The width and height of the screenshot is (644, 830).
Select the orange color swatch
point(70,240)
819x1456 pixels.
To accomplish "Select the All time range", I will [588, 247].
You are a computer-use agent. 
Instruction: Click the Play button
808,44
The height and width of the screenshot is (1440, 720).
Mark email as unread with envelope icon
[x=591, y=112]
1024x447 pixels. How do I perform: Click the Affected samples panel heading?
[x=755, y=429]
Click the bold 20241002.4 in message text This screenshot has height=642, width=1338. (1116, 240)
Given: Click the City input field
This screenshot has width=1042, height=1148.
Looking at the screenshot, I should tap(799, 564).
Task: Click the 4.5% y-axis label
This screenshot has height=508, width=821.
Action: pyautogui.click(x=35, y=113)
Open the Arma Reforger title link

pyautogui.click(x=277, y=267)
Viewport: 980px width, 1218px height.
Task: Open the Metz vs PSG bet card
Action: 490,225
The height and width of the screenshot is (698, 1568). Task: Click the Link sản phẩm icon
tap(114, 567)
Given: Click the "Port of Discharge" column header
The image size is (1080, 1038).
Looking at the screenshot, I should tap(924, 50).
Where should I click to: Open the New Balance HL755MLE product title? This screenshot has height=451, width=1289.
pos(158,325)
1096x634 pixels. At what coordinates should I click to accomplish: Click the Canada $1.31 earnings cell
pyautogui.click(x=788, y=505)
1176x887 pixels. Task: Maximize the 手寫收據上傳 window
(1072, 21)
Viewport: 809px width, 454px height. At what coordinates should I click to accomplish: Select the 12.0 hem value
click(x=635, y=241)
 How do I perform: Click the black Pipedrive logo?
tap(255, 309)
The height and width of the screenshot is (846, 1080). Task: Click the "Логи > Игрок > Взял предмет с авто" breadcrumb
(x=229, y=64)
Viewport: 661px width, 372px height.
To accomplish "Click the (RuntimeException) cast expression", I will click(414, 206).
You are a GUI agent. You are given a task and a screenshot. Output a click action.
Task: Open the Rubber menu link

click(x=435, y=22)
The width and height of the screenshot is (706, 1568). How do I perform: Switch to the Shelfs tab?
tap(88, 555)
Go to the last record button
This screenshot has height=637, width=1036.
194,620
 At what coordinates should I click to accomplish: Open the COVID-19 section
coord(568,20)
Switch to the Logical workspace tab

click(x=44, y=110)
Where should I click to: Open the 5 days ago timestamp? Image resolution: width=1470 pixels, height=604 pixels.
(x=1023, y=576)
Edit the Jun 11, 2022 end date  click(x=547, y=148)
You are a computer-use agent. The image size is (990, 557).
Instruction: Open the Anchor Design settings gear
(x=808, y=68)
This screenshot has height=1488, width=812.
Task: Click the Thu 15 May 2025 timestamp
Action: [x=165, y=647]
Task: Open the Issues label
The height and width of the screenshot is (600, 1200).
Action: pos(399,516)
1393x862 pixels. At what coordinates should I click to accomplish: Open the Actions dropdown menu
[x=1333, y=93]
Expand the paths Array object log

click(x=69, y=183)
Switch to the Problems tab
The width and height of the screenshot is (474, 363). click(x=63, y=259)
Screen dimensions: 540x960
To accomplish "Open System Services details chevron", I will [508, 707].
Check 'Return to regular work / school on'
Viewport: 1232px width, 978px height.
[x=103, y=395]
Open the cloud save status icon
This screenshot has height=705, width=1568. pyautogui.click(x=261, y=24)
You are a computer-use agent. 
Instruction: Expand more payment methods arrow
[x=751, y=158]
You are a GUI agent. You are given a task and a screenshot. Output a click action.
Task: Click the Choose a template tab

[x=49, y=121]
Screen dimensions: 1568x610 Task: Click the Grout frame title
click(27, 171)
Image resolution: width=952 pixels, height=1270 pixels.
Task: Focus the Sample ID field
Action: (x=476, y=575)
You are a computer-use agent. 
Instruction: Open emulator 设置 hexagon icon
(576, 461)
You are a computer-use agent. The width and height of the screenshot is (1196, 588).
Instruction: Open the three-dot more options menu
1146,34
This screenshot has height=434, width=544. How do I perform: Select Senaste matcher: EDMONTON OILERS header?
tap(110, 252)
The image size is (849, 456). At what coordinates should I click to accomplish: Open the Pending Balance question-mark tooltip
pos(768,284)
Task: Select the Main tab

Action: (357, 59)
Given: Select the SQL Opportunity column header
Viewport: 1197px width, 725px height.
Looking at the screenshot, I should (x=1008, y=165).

——————————

**What you need to do:** In the records above, find each line with the word "column" and copy it.

**Exercise output:**
Given: Click the "Port of Discharge" column header
Given: Select the SQL Opportunity column header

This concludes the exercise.